Supplied records below:
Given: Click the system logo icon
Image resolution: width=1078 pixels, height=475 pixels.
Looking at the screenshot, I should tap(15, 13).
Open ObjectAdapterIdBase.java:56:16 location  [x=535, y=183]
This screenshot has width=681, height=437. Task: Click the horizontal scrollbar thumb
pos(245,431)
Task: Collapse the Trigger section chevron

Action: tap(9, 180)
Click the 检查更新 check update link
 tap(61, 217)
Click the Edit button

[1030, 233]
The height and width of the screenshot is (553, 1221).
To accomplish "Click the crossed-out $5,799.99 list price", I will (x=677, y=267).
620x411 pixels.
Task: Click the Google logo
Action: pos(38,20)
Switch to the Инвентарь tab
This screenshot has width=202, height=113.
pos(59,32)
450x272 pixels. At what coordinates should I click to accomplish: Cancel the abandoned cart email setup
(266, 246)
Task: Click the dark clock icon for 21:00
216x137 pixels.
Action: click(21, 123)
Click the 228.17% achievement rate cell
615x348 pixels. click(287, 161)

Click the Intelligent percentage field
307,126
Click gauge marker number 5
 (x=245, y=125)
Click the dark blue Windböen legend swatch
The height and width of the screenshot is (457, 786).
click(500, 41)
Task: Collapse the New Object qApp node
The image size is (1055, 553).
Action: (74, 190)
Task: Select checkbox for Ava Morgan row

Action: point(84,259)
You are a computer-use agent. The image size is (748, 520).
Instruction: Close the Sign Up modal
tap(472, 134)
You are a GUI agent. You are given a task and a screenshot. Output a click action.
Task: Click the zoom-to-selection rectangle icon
End of Supplied records.
What is needed is each line of the entries that contains the word "dark".

Task: Click the dark clock icon for 21:00
Click the dark blue Windböen legend swatch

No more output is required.